EXERCISE GOAL:
Restate each of the lines given below, word for word.

EXTRACTED RECORDS:

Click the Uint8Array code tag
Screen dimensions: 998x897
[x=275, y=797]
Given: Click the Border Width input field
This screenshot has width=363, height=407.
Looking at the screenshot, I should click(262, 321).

RESULT FOR THIS EXERCISE:
Click the Uint8Array code tag
Screen dimensions: 998x897
[x=275, y=797]
Given: Click the Border Width input field
This screenshot has width=363, height=407.
Looking at the screenshot, I should click(262, 321).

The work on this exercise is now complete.